* What you are asked to do *
Output, word for word, the line that contains "Viewport: 495px width, 448px height." and all lines after it in the records below, omitting pictures.

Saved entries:

┌──

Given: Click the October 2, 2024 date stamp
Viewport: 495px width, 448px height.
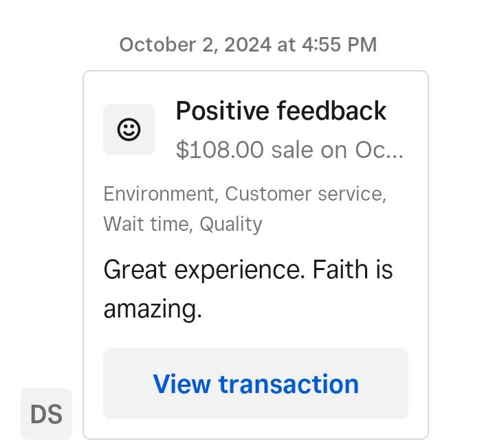Looking at the screenshot, I should click(195, 45).
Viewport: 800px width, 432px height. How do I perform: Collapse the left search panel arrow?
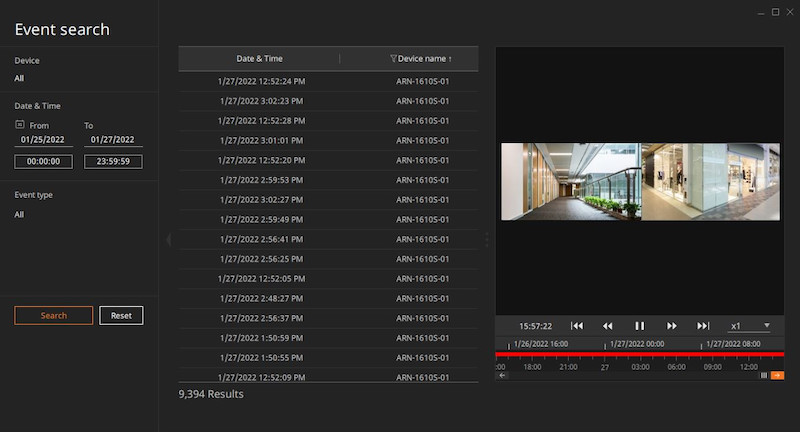coord(168,240)
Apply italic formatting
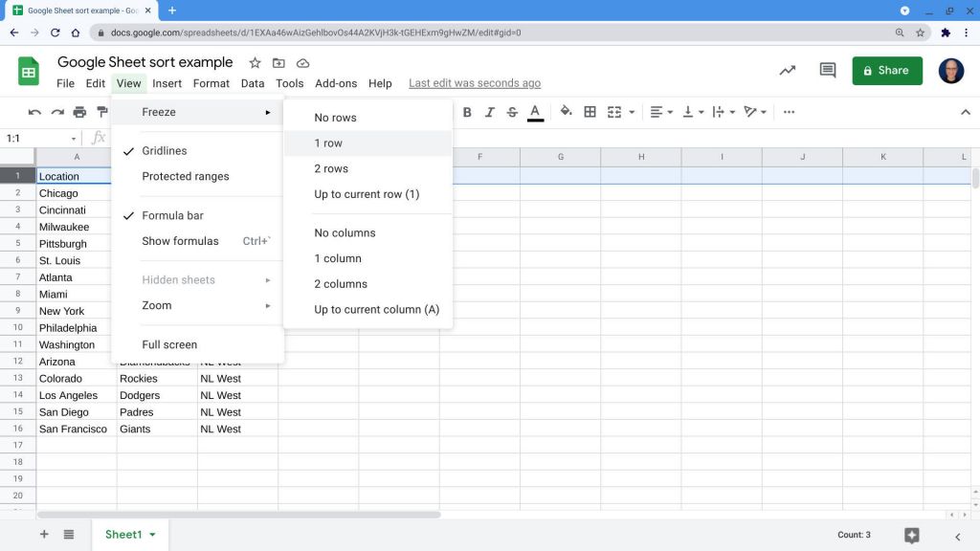Viewport: 980px width, 551px height. (x=490, y=112)
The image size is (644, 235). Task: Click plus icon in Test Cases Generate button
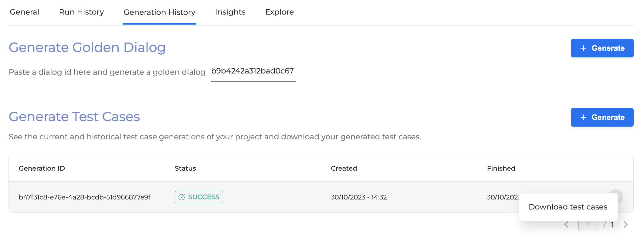coord(583,117)
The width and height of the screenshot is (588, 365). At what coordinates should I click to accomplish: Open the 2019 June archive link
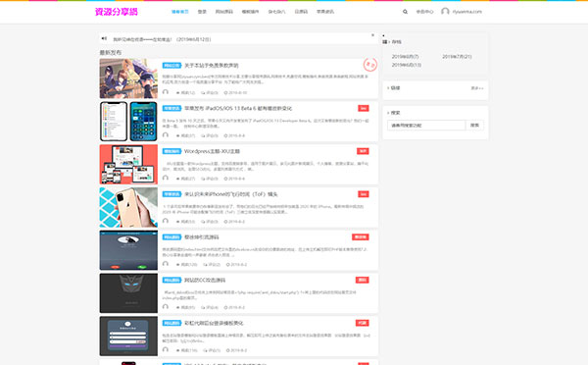[407, 65]
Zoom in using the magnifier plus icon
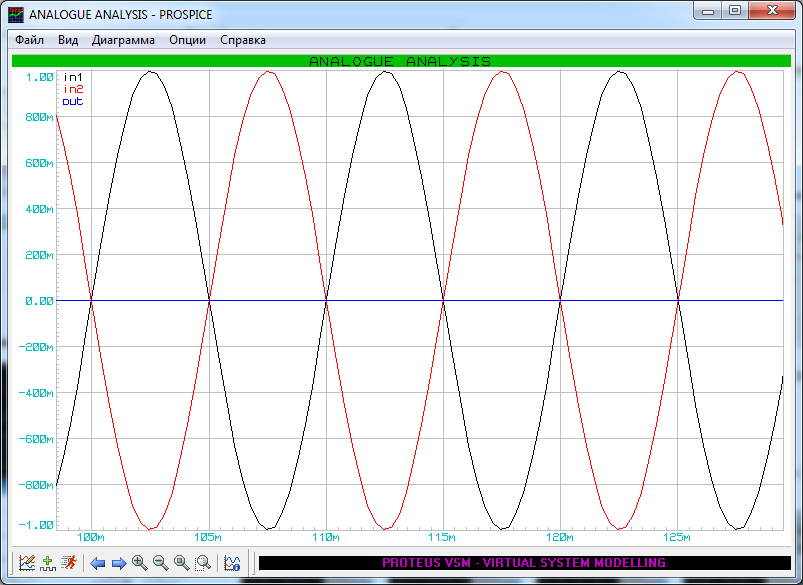This screenshot has width=803, height=585. 139,563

└──

* Result of the exercise *
Viewport: 495px width, 448px height.
Looking at the screenshot, I should click(195, 45).
Viewport: 800px width, 432px height. How do I perform: Collapse the left search panel arrow?
coord(168,240)
Apply italic formatting
Viewport: 980px width, 551px height. (x=490, y=112)
The image size is (644, 235). Task: Click plus icon in Test Cases Generate button
coord(583,117)
The width and height of the screenshot is (588, 365). At what coordinates should I click to accomplish: Open the 2019 June archive link
[407, 65]
Zoom in using the magnifier plus icon
This screenshot has width=803, height=585. 139,563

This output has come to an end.